Analyzing U.S. State Sentiments on Reddit

Public Opinion on US States

Introduction

How do online conversations reflect our perceptions of U.S. states? During the brainstorming process for this project, our team noticed an absence of geography in the Reddit data. To add a spatial component, we decided to examine mentions of U.S. states and the sentiment of posts containing these mentions. Our project analyzes Reddit discussions to uncover insights about public opinion, trends, and key topics of interest for each state.
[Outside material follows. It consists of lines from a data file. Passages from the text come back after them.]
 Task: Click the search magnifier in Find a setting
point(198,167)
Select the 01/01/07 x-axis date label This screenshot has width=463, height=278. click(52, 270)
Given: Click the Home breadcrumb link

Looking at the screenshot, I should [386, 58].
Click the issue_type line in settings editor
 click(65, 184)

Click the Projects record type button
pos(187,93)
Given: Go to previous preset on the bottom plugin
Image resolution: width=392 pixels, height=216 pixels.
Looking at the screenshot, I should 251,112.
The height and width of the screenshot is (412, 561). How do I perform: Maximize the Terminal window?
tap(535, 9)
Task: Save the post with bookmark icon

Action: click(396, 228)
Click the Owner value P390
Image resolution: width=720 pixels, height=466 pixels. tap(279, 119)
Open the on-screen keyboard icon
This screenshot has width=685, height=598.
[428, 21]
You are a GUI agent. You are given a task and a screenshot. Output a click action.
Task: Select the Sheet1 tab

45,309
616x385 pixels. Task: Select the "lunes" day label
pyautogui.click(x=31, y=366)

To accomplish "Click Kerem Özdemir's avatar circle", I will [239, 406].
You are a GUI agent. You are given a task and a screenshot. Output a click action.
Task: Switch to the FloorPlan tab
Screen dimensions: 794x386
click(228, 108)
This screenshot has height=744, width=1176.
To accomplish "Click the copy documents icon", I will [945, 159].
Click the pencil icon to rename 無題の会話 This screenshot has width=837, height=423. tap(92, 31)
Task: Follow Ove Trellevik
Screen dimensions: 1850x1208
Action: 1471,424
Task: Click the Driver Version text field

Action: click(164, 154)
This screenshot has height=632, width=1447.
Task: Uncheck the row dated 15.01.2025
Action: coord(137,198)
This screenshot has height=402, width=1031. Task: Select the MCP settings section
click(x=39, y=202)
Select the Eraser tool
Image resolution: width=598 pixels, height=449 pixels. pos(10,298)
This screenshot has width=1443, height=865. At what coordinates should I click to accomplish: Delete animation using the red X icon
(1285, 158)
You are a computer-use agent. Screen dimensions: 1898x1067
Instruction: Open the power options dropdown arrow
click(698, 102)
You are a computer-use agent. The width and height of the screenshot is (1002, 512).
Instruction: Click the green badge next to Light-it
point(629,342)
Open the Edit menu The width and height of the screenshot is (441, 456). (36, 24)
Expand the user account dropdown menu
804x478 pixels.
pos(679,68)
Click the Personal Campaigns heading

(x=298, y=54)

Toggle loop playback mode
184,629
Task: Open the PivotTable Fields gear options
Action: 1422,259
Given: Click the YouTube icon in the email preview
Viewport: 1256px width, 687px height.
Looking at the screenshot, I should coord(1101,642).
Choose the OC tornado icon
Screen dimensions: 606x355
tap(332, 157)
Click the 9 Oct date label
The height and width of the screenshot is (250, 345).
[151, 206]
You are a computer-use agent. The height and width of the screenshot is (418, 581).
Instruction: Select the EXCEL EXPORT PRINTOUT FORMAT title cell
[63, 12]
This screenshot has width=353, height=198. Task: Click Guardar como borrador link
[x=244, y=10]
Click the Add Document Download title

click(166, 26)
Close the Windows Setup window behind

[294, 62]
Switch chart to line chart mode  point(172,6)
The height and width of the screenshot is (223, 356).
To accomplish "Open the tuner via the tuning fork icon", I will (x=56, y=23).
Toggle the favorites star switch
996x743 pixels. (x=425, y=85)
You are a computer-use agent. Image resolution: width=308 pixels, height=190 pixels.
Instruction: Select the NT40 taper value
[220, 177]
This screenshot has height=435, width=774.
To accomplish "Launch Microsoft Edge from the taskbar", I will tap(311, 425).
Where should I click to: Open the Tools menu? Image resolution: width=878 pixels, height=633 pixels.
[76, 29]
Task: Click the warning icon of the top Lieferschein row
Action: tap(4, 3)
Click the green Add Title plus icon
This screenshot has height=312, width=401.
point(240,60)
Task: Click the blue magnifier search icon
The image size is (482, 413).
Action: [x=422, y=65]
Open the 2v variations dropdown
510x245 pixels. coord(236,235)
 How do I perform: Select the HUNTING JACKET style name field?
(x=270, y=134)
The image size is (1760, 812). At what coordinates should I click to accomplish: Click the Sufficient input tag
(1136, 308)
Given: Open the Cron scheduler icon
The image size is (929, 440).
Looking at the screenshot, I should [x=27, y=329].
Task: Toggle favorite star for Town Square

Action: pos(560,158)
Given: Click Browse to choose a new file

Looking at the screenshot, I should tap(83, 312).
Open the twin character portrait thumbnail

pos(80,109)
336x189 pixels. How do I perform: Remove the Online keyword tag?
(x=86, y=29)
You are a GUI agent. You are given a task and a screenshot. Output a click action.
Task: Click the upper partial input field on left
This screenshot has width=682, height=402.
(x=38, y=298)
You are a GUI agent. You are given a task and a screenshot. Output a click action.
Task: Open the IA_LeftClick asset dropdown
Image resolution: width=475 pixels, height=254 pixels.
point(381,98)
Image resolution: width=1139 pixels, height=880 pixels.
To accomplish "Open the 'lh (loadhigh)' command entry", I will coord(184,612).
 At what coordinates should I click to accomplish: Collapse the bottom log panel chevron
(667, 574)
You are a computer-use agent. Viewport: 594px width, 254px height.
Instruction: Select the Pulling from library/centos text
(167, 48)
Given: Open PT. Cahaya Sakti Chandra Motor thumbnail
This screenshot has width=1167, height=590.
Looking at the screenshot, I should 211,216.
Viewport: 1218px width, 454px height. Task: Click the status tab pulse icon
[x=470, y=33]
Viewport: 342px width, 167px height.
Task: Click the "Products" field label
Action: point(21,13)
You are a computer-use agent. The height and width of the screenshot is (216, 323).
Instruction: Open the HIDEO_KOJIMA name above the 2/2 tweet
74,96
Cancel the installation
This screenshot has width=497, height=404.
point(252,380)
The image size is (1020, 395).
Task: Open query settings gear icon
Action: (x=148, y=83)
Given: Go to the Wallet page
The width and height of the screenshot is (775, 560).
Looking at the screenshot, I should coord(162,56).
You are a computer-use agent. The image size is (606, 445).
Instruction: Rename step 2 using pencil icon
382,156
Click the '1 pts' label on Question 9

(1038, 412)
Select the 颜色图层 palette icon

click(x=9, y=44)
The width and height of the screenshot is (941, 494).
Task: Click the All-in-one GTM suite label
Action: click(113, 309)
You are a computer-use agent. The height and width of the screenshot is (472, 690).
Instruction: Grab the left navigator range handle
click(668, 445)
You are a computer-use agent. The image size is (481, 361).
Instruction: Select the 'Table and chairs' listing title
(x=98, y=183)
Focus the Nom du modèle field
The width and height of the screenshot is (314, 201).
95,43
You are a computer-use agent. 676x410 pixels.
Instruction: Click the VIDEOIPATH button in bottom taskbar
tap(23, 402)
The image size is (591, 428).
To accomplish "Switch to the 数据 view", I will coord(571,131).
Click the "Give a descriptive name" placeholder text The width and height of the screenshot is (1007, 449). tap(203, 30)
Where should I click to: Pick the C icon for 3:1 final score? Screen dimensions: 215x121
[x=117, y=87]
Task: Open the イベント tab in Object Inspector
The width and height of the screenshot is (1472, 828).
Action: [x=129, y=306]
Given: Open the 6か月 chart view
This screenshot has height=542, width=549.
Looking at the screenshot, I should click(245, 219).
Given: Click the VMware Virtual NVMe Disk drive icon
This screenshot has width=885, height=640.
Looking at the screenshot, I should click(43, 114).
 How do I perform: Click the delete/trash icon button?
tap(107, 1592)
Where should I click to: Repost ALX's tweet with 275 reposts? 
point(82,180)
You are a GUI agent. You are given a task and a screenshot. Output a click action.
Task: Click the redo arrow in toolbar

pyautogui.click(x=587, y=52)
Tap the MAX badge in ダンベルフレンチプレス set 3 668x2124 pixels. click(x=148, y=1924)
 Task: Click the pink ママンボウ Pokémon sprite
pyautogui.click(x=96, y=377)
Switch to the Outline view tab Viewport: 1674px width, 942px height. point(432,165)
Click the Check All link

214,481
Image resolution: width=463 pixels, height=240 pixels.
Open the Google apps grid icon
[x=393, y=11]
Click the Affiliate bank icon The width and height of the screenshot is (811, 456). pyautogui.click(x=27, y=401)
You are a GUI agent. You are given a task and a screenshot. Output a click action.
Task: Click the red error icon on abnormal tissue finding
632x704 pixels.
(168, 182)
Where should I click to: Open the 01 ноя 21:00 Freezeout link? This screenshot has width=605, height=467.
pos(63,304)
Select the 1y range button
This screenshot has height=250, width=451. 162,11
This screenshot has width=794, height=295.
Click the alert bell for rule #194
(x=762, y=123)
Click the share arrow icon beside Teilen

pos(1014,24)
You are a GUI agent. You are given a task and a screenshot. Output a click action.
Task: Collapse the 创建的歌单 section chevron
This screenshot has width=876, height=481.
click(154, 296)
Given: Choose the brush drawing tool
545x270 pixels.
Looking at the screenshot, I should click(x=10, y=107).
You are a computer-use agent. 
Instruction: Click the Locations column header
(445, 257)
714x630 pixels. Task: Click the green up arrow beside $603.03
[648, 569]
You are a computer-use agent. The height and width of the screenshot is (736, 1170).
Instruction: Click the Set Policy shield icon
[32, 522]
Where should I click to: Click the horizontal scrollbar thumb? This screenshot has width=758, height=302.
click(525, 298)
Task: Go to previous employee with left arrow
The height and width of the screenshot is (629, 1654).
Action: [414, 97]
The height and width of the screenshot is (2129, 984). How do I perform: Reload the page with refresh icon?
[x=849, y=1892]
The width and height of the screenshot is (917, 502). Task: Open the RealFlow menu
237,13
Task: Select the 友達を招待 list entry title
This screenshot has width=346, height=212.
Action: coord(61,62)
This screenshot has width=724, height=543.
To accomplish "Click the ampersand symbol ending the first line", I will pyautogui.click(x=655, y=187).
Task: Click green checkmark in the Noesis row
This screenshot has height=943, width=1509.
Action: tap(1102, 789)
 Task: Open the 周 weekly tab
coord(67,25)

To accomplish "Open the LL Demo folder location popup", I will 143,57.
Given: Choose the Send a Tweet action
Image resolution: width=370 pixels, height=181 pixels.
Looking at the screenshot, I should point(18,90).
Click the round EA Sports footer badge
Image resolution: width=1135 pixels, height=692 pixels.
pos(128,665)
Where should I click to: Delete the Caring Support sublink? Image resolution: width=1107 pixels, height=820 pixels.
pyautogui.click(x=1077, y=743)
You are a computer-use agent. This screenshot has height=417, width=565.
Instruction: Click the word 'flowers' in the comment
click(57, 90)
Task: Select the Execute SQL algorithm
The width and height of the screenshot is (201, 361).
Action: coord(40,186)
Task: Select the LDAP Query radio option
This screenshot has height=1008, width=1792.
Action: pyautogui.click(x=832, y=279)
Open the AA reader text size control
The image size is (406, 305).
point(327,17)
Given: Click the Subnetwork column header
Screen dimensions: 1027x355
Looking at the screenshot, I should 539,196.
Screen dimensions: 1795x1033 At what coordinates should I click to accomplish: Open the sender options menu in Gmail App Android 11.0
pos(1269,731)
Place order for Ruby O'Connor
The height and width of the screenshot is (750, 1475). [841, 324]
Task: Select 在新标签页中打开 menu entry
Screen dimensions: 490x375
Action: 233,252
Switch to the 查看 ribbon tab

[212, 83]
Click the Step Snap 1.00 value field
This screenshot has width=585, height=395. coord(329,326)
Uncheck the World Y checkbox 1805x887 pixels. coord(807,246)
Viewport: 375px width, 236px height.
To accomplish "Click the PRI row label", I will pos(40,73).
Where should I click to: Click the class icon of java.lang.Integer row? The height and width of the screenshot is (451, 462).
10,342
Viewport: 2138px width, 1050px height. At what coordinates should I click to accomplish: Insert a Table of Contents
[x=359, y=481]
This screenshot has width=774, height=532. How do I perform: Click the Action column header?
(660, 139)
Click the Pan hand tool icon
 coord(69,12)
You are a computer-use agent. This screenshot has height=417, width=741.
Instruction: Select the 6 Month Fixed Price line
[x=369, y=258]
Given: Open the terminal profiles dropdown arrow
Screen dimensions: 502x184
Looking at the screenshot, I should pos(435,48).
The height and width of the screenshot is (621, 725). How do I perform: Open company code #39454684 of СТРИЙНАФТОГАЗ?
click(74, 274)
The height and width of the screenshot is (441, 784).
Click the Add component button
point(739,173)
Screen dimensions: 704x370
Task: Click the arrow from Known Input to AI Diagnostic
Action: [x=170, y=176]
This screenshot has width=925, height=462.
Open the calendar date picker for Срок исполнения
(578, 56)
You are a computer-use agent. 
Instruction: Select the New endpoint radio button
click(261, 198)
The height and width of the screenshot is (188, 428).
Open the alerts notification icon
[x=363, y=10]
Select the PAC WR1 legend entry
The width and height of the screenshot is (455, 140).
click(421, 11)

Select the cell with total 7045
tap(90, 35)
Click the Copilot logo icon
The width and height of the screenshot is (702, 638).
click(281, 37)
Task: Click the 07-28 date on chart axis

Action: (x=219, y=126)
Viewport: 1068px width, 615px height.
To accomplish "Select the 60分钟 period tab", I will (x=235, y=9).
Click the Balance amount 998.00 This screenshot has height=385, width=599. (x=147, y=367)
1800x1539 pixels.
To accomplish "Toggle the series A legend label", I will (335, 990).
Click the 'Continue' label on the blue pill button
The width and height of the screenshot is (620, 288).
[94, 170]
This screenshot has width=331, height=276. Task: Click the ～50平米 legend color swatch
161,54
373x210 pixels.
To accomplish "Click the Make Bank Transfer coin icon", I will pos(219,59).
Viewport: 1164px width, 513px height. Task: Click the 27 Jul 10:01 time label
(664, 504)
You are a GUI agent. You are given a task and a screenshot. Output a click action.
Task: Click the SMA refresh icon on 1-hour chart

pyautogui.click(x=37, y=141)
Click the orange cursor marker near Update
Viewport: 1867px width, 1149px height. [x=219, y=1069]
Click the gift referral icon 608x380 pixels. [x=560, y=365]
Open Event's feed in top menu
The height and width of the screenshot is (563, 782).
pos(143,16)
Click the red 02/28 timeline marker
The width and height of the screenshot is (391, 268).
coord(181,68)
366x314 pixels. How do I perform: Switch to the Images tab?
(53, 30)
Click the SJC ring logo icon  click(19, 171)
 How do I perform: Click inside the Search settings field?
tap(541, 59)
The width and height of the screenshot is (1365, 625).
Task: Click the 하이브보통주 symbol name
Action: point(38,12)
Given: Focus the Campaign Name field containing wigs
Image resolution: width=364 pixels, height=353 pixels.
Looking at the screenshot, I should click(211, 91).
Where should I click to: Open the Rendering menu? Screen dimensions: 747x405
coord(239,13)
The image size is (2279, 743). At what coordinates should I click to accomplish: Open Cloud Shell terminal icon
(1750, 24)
Through sentiment analysis, trend discovery, and keyword extraction, we aim to understand the connection between online discourse and real-world perceptions.

Research Questions & Business Goals

Exploratory Data Analysis

  • Examine state mentions over time to explore trends and correlations with news events.
  • Determine the states that are talked about the most and least to discover which states generate the highest interest.
  • Identify the subreddits where states are being mentioned the most.
  • Explore the top authors that mention states.
  • Analyze state mentions relative to population and examine how the mentions-per-population rank compares to other state rankings.
  • Discover the states that are talked about most in state-specific subreddits and identify the state-specific subreddits that are most insular.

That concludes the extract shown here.